19. Juni 2019, Akademie der Bildenden Künste Wien

Registration deadline: Jun 17, 2019

 

 

Mit dem 2016 von der Identitären Bewegung Österreich gegründeten T-Shirt Label Phalanx Europa wird im Internet eine neue Generation extrem rechter Kleidercodes gehandelt. Statement-Shirts, die auf den ersten Blick alternativer Kleidung ähneln, transportieren mit popkulturell gestalteten Schriftzügen und Emblemen den rechts-identitären Aufruf zur „Re-Migration“ und Botschaften wie „Ehre, Freiheit, Vaterland“ oder “Wenn dich das stört, helf ich beim packen”. Der fest im kulturellen Gedächtnis verankerte rechtsextreme Dresscode aus Glatze - Bomberjacke – Springerstiefel, der über mehrere Dekaden für das prototypische Erscheinungsbild von Neonazis galt, wird damit abgelöst. Anstelle dieser Uniformierung, die gleichermaßen als Personifizierung für brutale Übergriffe und rassistische Anschläge galt, ist nun ein modisches Erscheinungsbild getreten, das versucht rechte Gewalt durch die ästhetische Aneignung popkultureller und links-autonomer Styles zu normalisieren.

 

Was hat zur Veränderung beigetragen und wohin lässt sich eine semiotische Fährtensuche innerhalb von Mode, Popkultur im Kontext mit der Entwicklung von rechten Gruppierungen ausmachen? Diese Spur führt zurück in die 1990er Jahre als Kleidermarken u.a. von Neo-Nazi-Funktionären gegründet wurden um rechtsextreme Botschaften in Deutschland und Österreich zu verbreiten. Die Sprache der Mode ist dabei Teil einer umfassenden parlamentarischen und außerparlamentarischen Modernisierungsbewegung der extremen Rechten in Europa und den USA. Aktuell zielen diese darauf ab, kein leicht erkennbares Aussehen zu haben um als Mainstream wahrgenommen werden. Dass es so einfacher sei zu wachsen und junge Anhänger_innen zu rekrutieren, konstatierte die US-amerikanische Soziologin Cynthia Miller-Idriss in ihrer Untersuchung The Extreme gone Mainstream (Princeton UP 2018), wo sie die Kommerzialisierung und Funktion rechter Kleidermarken an Schulen und in Jugend- und Popkulturen erforscht hat.  Popkultur galt lange als Ort für Subversion der Raum für emanzipatorischem Potential bietet.
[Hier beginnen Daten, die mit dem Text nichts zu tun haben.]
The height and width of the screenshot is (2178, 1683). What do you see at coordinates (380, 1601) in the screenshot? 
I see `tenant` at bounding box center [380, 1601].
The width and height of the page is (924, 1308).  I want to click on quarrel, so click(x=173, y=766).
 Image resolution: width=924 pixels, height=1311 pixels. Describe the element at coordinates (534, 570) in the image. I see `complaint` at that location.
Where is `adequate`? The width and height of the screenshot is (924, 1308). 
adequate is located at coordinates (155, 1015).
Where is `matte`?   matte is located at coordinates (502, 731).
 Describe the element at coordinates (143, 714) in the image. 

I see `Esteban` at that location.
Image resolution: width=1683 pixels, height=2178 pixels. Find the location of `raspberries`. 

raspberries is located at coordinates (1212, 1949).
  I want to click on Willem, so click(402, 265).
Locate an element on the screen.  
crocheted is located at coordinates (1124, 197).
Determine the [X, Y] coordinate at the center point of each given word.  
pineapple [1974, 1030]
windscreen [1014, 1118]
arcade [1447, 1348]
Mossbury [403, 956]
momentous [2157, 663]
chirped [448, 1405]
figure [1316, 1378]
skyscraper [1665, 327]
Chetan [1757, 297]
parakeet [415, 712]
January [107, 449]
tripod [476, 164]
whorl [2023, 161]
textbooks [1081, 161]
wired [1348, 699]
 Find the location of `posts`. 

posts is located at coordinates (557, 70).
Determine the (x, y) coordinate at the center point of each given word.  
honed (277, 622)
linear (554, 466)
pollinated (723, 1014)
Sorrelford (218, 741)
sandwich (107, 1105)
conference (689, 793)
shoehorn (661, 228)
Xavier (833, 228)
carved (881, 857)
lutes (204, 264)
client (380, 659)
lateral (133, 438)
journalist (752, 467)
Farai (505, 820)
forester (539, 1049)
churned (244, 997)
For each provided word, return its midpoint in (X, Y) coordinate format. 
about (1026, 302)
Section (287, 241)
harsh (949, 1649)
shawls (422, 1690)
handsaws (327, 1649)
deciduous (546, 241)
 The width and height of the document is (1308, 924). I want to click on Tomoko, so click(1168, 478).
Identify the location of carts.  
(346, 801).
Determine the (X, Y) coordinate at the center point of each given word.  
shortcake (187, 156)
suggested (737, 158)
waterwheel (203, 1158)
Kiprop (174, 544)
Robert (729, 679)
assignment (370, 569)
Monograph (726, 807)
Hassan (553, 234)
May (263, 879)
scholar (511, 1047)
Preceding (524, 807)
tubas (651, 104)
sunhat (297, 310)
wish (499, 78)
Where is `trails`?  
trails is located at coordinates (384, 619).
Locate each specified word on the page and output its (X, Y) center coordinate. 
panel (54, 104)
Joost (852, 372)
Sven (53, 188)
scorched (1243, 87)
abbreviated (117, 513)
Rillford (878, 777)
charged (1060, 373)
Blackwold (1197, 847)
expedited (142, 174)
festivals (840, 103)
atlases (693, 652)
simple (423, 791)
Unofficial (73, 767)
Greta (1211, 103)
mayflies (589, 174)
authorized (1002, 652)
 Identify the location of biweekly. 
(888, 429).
Mittlerweile scheint dieser diskursive Raum von rechten Bewegungen mittels vornehmlich linker Kommunikationsguerilla-Strategien angeeignet zu werden. Im Rahmen des Symposiums muss daher den Fragen nachgegangen werden: Was tun, wenn die etablierten Zeichen und Bildsprachen innerhalb rechter Gesinnungsgruppen nicht mehr so eindeutig zu erkennen und zu trennen sind? Wie können individuelle Codes, Kleidungs- und Styling-Praxen differenziert werden von den vestimentären Praxen links-autonomer Subkulturen? Wie schafft es eine  Nazi-Modelabel wie Thor Steinar von ursprünglich rechtsextremistischer Kleidung scheinbar zum Lifestyleaccessoire zu avancieren? Welche Rolle spielt faschistiode Ästhetik und deren ironisch-affirmative Aneignung innerhalb von Popkultur, Mode und Musik? Wenn große Teile der westlichen Polit- und Diskurswelt nach rechts abdriftet, wie ist es dabei um feministische Errungenschaften und Geschlechterbilder bestimmt?

 

Das eintägige Symposium geht aktuellen Entwicklungen und Diskursen an der Schnittstelle von Modepraxen, sog. Neuen Rechten und Popkultur nach und möchte mit Vorträgen, Workshops und einer Podiumsdiskussion tagesaktuelle Entwicklungen im Feld aufzeigen und diskutieren.

 

 

 

Programm:

They walked in Line – Um|Neu|Formierungen extrem Rechter in Mode und Popkultur

 

09:30 – 10:00 Kaffee und Registrierung

10:00 – 10:30 Begrüßung Elisabeth Sattler Einführung Elke Gaugele, Sarah Held

 

10:30 – 11:00 Vortrag: Michael Bonvalot

Selbstinszenierung, Bildsprache und Medienstrategie der neofaschistischen Gruppe "Identitäre" und der selbsternannten "Neuen Rechten"

               

11:00 – 11:45 Vortrag: Emil Peters, Ulrich Meyer Zur Notwendigkeit einer kritischen Auseinandersetzung mit Thor Steinar

 

11:45 – 13:00 Keynote: Cynthia Miller-Idriss Selling Extremism: Fashion, Fascism and Embodiment

 

13:00 – 14:00 Mittagspause

 

13:00 – 14:00 Uwe Traxler

Feldbericht: Nazi-Reenactment als historisches Kriegsspiel

 

13:00 – 16:00 Workshops

 

Jerome Trebing

"Return Your Revolt Into Style"? -

Modische Inszenierungen der extremen Rechten im Spannungsfeld medialer Inszenierungen und subkultureller Vergemeinschaftung.

                       

Emil Peters, Ulrich Meyer

Investigate Thor Steinar

 

Valerie Lange, Jana Patz

„Ich könnt auch eine Nazi-Braut sein.“

—  der rechte Look im Alltag, im Selbstversuch

 

Sarah Held

(Anti)Feminismus, Sexismus, Rassismus

als toxische Allianz in rechten Ressentiments

 

Carina Klammer

Return of the Retro-Avantgarde

Faschistische Ästhetik im Spiegel der

“Neuen Rechten”

 

16:00 – 16:30 Kaffeepause

 

16:30 – 18:00 Podiumsdiskussion

Moderation: Elke Gaugele, Sarah Held

Jerome Trebing

Carina Klammer

Michael Bonvalot

Emil Peters

 

18:00 – 18:30 Abendpause

 

18:30 – 21:00 Screening:

Deutsche Pop Zustände

Dokumentation, Deutschland 2015.

Regie: Dietmar Post, Lucía Palacios

 

 

Weitere Informationen:

https://www.akbild.ac.at/Portal/institute/kunstlerisches-lehramt/konfere...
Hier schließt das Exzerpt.